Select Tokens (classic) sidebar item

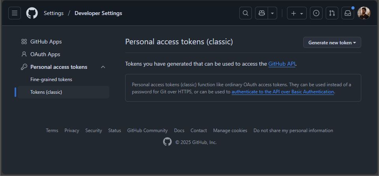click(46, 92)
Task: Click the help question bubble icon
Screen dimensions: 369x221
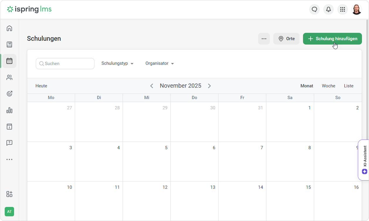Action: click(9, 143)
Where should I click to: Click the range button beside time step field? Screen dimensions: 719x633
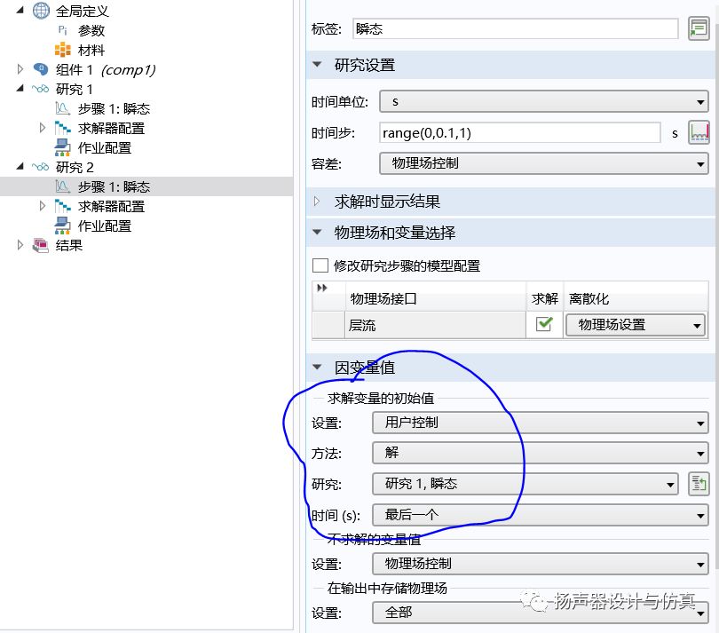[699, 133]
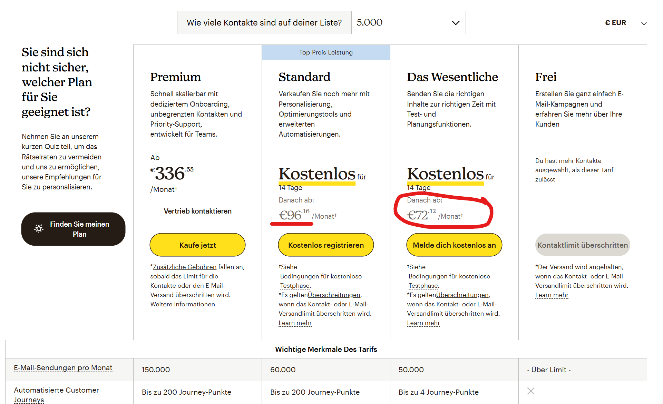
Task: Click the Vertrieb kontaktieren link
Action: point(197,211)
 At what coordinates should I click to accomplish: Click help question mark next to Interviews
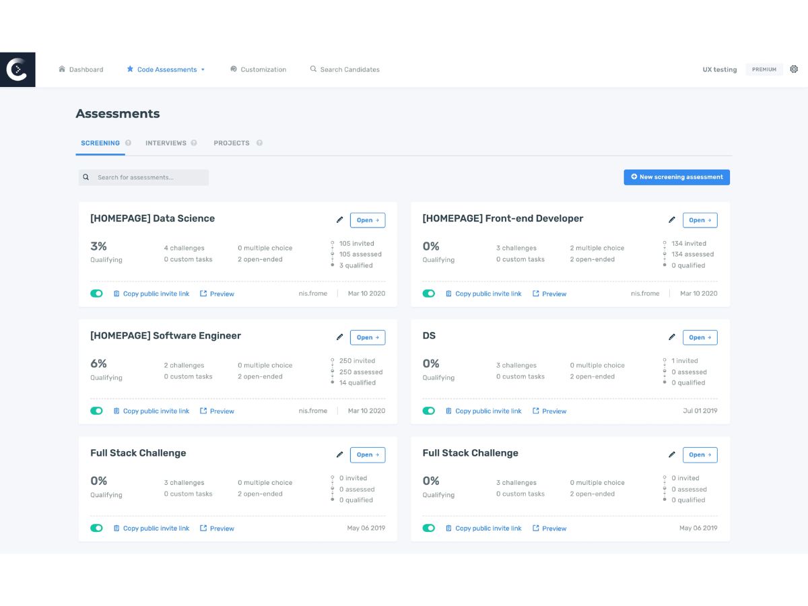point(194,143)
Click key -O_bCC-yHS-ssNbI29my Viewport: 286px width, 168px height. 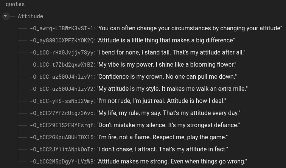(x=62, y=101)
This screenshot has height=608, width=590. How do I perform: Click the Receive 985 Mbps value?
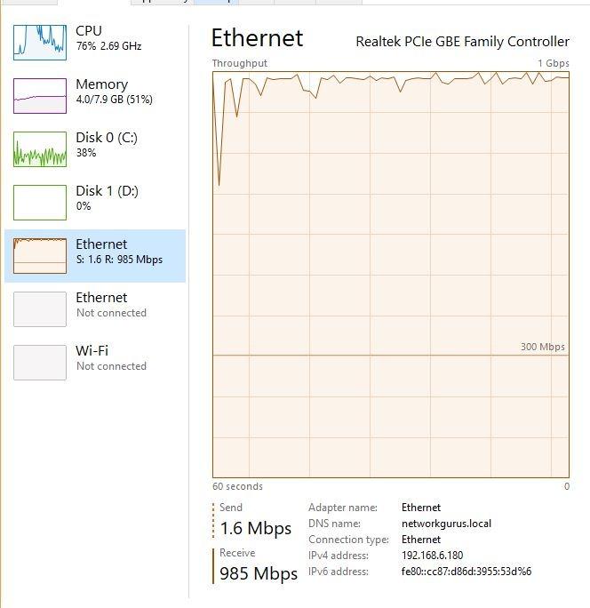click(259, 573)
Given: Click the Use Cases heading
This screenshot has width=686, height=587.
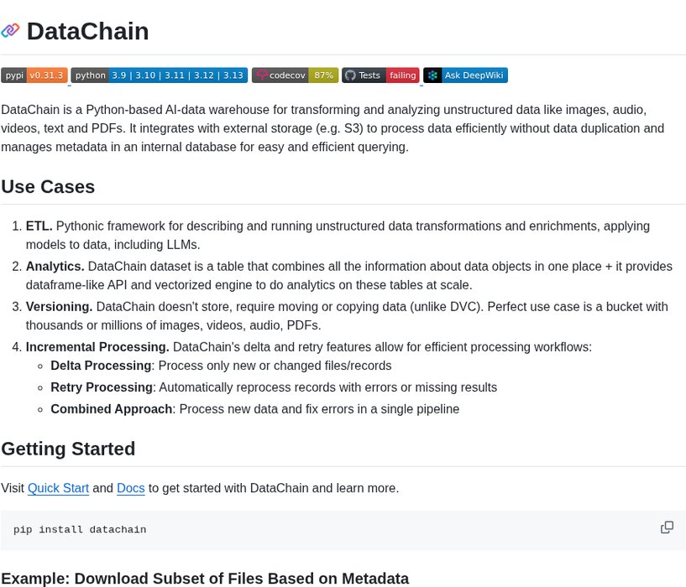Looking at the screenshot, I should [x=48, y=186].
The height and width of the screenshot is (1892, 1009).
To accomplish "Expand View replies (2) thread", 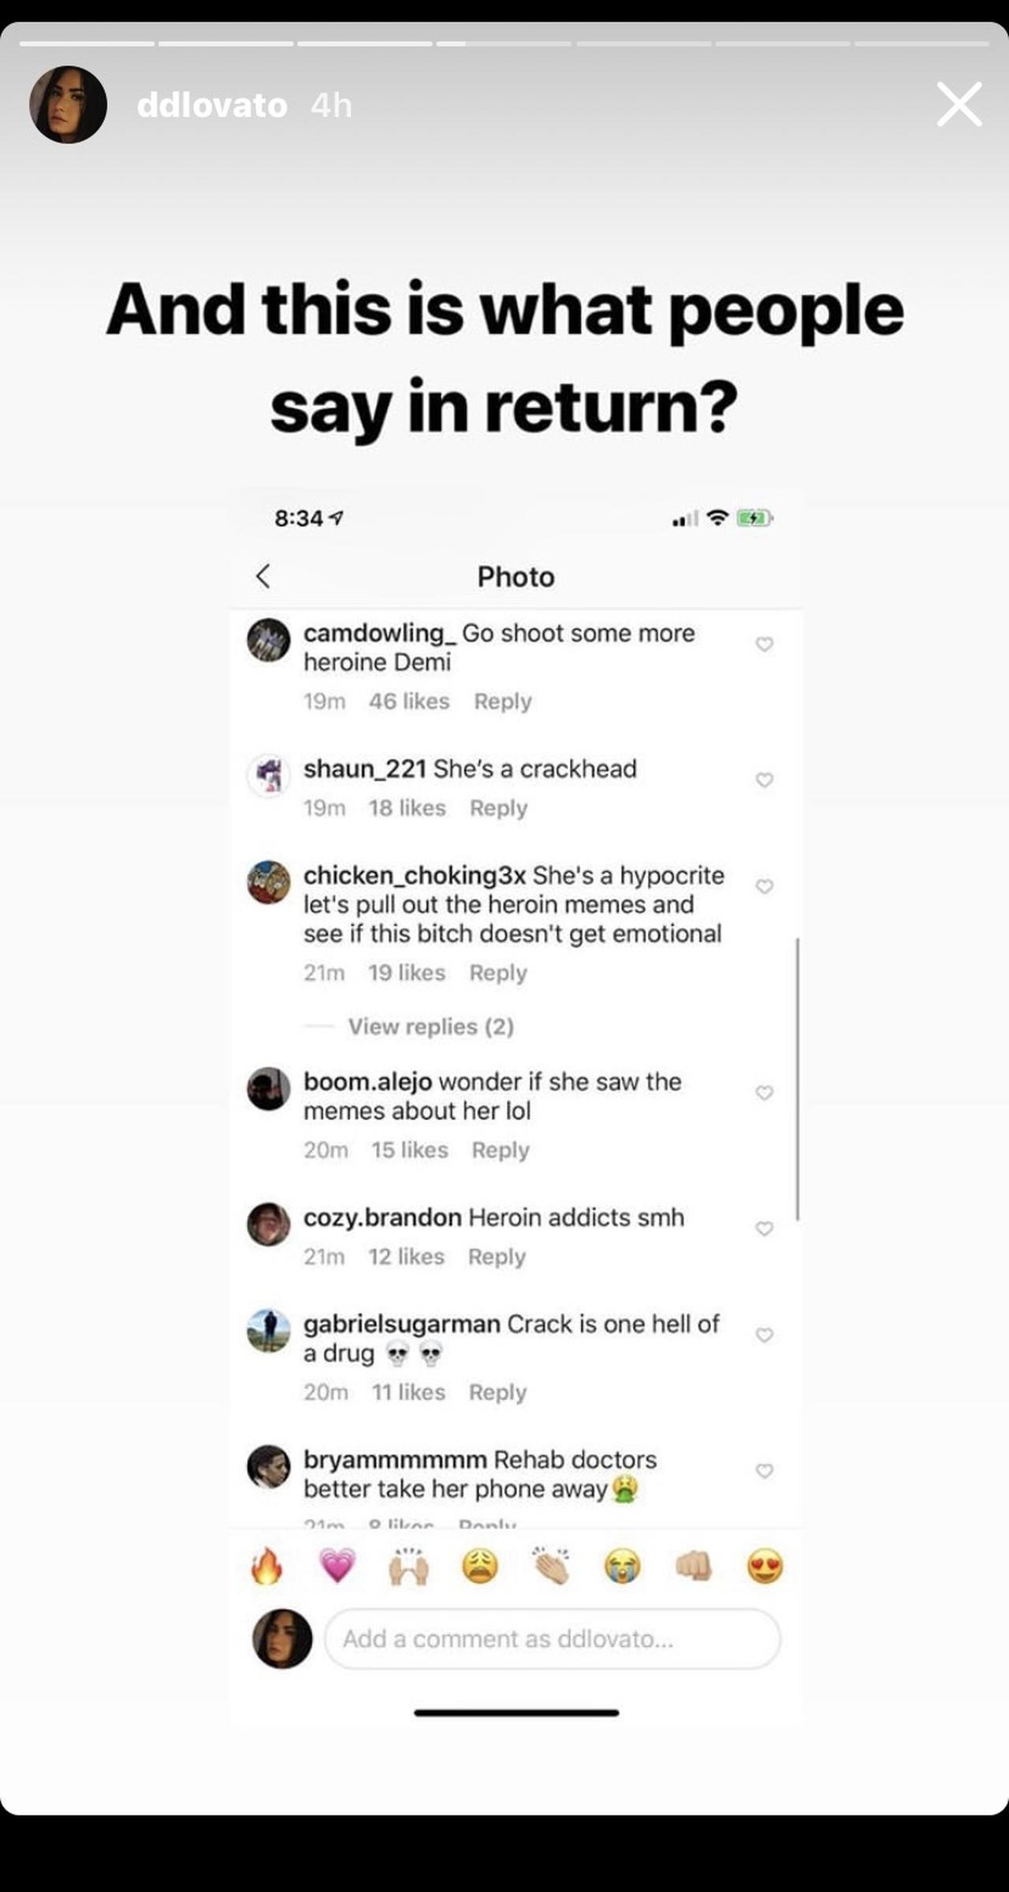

=====

» **ASSIGNED TASK**:
Take the records above from the line with "Given: Click the Use Cases heading" down to their last line and please copy those lines exactly, without the pictures.

» **RESPONSE AREA**:
Given: Click the Use Cases heading
This screenshot has width=686, height=587.
Looking at the screenshot, I should [x=48, y=186].
The height and width of the screenshot is (1892, 1009).
To accomplish "Expand View replies (2) thread", 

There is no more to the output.